Kakka Muttai - Lessons in Film Making and Life at Large

Updated: May 23

Head over to the Podcast by clicking on bit.ly/371UhRA if you want to listen to this review. Else, have a happy read.


My prayer to God after watching the movie – it’s okay if you give me the sight of a slum, but please gimme the vision to see a Disneyland there.


The basic plot - Two slum kids want to earn INR 300 to savour a pizza from the shop that has been built over a place where they used to enjoy eating crow eggs.
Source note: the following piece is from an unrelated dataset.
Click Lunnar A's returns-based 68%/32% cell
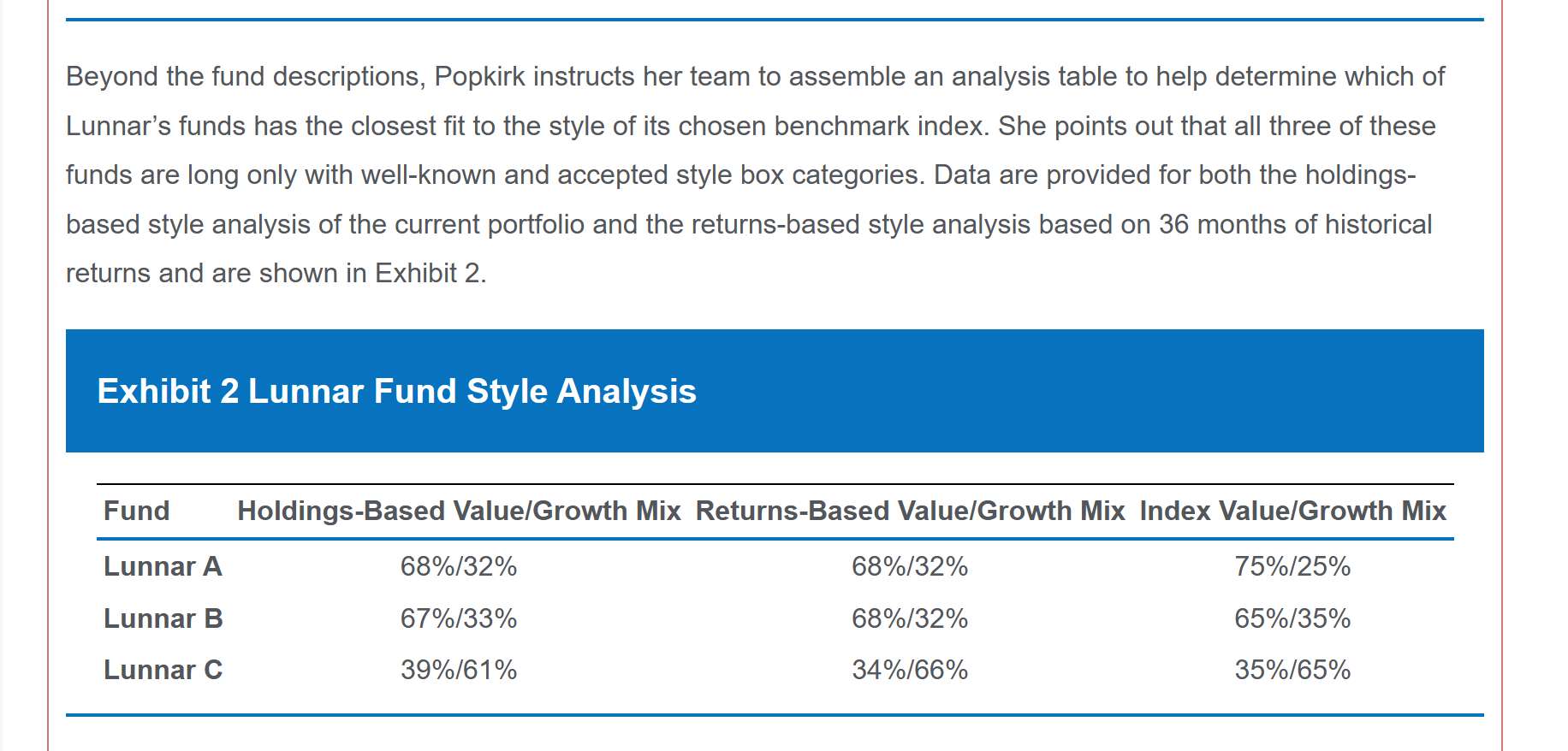Image resolution: width=1568 pixels, height=751 pixels. pos(910,566)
I always thought that a fairytale movie couldn't be made without a beautiful lead cast, picturesque locations, romantic music and massive budgets. But the director, Mr. Manikandan - literally opened my eyes to a new reality of story telling. The lead characters were 2 small unknown kids, there are many ultra close up shots of the slum drains, minimal background score & songs, and finally, it would’ve costed lesser than the remuneration of a star actor. In my opinion, a fairytale was woven with the extremes of all the elements. In fact, I began wondering if this fairytale was more beautiful than the one I had visualised.


The director deals with the innocence, stubbornness, and excitement that is natural to every child in such a mature manner. There is one particular scene in which the kids decide to steal a phone from a passenger's hand sitting at the door of a moving train. Now, the plot demands them to get money to solve the overarching conflict. They plan it but the elder one gives up the idea at the end when it was at his arms reach.Instead they do a whole lot of menial jobs to earn the same amount of money. The stealing would’ve given that sum of money in a single shot. This one scene was enough for me to salute the depth of understanding the director had with respect to his characters, young or aged.


All the scenes are steeped in complete authenticity to the plot and are organic. The sub plots don’t seem rushed and the inter linking doesn’t feel forced either. 

Humble and grounded performances by the entire cast makes it a treat to watch. I don’t want to reveal much of the story, as the beauty of this fairytale is directly proportional to the empathy generated with each character. This in turn is a result of unique, yet possible situations that arise from the sheer brilliance of scene design. 


Overall, I would say that this fairytale is worth narrating to a world that has drowned itself in its own expectations of success and happiness. I sincerely pray that we all understand the essence of the movie by watching it and understanding the lyrics of the final song. 


All I can say is that you are up for a pizza treat.